■ Task to complete
Tally the lines of the records that contain the string "hamburger", then give the total and nothing more.
#### Supplied material
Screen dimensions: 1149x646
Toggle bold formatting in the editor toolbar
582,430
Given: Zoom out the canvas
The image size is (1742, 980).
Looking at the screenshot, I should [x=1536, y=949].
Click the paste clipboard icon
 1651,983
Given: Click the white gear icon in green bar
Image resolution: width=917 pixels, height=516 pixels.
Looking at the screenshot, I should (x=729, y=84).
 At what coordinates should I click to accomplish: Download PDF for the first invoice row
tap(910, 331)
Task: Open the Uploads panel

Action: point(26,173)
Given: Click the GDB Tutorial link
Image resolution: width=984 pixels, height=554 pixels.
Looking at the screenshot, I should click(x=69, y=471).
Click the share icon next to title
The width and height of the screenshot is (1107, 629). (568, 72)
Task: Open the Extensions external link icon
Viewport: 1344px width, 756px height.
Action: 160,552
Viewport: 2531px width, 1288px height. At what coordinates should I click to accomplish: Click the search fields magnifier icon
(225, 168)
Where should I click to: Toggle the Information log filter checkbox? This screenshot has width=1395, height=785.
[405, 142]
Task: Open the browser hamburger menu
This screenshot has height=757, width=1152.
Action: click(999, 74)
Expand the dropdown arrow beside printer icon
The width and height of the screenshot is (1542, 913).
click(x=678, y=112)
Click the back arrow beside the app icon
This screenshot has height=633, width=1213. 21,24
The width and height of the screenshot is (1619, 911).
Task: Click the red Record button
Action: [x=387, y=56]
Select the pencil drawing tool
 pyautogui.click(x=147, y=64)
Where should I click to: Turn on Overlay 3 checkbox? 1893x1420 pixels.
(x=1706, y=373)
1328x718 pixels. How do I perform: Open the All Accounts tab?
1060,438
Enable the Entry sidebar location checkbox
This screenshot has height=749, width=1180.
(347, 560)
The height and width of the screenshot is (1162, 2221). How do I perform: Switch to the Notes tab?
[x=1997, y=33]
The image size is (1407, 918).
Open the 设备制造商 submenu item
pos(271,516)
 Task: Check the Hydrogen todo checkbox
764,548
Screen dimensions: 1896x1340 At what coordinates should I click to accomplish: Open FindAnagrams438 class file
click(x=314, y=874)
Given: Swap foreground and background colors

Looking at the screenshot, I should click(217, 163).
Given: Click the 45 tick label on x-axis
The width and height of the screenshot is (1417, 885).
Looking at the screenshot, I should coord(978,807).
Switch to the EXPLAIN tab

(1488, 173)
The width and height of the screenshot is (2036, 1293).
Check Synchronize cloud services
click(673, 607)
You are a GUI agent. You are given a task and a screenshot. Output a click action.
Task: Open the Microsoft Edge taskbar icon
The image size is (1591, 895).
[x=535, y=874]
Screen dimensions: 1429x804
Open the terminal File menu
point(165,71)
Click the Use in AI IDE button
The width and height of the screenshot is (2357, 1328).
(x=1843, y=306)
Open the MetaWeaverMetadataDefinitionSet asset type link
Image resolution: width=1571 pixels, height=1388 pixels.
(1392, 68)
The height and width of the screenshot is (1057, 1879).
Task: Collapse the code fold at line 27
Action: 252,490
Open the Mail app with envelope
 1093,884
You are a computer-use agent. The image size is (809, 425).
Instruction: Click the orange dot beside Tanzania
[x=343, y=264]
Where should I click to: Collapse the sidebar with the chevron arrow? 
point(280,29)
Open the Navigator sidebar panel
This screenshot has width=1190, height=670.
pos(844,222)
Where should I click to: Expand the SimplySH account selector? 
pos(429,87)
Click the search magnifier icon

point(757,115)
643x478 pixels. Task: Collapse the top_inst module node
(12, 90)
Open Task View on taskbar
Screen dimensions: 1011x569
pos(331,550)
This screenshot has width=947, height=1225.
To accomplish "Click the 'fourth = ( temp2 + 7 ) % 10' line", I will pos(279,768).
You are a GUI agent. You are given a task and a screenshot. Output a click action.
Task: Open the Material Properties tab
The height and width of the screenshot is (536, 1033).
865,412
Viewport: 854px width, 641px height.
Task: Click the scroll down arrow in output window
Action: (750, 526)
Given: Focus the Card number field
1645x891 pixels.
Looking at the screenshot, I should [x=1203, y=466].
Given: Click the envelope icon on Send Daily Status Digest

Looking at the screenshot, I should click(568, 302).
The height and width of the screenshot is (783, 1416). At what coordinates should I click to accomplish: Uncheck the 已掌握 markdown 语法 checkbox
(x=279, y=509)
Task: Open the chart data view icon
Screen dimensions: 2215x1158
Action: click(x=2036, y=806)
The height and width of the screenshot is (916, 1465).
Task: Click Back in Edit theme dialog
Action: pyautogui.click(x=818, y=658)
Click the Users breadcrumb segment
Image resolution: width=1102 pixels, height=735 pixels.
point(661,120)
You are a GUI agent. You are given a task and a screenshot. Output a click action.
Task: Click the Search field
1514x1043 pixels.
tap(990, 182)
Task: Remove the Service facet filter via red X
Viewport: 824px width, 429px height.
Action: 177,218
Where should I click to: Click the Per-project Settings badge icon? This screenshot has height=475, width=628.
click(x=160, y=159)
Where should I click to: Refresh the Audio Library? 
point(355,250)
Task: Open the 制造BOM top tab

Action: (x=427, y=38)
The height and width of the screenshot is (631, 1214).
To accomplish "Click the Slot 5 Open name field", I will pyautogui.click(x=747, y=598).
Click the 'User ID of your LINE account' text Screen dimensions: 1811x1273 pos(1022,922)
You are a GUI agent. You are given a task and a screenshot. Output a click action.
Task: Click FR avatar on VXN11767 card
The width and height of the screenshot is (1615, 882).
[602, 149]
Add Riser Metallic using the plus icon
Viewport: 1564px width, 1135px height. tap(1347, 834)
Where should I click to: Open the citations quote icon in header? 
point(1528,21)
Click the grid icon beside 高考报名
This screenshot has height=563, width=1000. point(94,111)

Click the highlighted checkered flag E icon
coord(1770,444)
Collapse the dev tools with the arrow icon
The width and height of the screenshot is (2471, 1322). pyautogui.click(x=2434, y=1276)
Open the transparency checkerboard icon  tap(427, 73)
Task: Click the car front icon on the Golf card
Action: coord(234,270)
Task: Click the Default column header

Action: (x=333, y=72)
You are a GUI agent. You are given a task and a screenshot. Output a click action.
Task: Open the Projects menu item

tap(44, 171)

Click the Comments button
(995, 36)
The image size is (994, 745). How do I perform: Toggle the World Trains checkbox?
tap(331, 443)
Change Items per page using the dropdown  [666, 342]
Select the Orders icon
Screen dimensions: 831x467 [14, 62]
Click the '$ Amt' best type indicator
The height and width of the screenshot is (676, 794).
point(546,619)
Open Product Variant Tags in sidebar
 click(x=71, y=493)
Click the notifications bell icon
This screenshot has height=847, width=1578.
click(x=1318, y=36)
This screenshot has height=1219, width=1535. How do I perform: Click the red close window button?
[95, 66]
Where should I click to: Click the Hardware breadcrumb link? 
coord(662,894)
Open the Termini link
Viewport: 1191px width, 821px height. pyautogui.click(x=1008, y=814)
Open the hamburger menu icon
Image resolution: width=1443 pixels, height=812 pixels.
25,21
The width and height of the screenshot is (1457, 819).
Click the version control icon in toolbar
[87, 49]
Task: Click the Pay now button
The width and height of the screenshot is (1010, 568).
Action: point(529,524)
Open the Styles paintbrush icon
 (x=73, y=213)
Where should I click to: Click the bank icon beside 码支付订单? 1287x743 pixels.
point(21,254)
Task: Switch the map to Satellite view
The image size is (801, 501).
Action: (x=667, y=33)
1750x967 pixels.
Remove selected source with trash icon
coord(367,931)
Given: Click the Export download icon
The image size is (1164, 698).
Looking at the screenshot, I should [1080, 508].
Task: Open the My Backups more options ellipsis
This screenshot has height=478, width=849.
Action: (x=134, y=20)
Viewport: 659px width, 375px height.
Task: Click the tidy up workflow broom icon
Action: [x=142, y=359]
########
■ Reply
2